Ohne erkennbare Regung sah der Angeklagte im Babymord-Prozess dem Urteil  entgegen. Das Gericht um den Vorsitzenden Claus Barthel verurteilte ihn wegen Totschlages zu elf Jahren Haft.
Foto: Karl-Josef Hildenbrand/dpa | Ohne erkennbare Regung sah der Angeklagte im Babymord-Prozess dem Urteil  entgegen. Das Gericht um den Vorsitzenden Claus Barthel verurteilte ihn wegen Totschlages zu elf Jahren Haft.
Manfred Schweidler
 |  aktualisiert: 09.02.2024 04:58 Uhr

Am Ende des viermonatigen Babymord-Prozesses setzte der Vorsitzende Claus Barthel ein Zeichen - mit einer der ungewöhnlichsten Urteilsbegründungen in der Geschichte des Landgerichts Würzburg. Der Richter ließ ein übergroßes Bild vom Gesicht des getöteten Säuglings an der seitlichen Wand des Gerichtssaales zeigen. Das Baby schien mit vorwurfsvollem Blick auf den Angeklagten herunter zu blicken. Mehrfach blickte der 24-Jährige, der den gesamten Prozess über bemüht gleichgültig gewirkt hatte, dem Baby scheu ins Gesicht. 

Dem Opfer seine Achtung erwiesen

Der Vorsitzende ergriff in seiner zweistündigen Urteilsbegründung an diesem Montag leidenschaftlich Partei für das kleine Opfer, das der Angeklagte - wie seine Mutter - so oft grob behandelt hatte: Das Gericht wolle dem Baby "zumindest posthum die Aufmerksamkeit zukommen lassen, die es verdient hatte, aber nicht bekam". Dann verkündete Barthel das Urteil: elf Jahre Haft wegen Totschlages für den 24-Jährigen. Und er machte deutlich: "Die Strafe wäre bei einem Geständnis weitaus geringer ausgefallen."

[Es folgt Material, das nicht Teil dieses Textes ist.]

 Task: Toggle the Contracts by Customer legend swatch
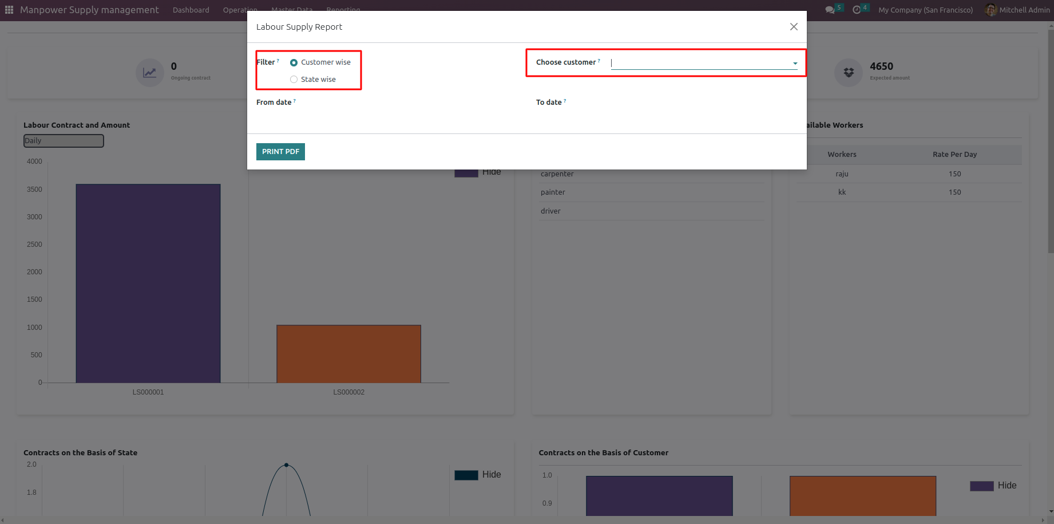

Das Gericht ist überzeugt davon: Der Angeklagte wollte zwar nicht morden. Aber das Baby seiner Ex-Freundin ist tot, weil der drogenabhängige 24-Jährige im Dezember 2019 auf furchtbare Weise die Beherrschung verlor: Grausam missglückte sein Versuch, das schreiende Kind im Nebenzimmer zum Schweigen zu bringen, damit er ungestört einen Film weiterschauen konnte. 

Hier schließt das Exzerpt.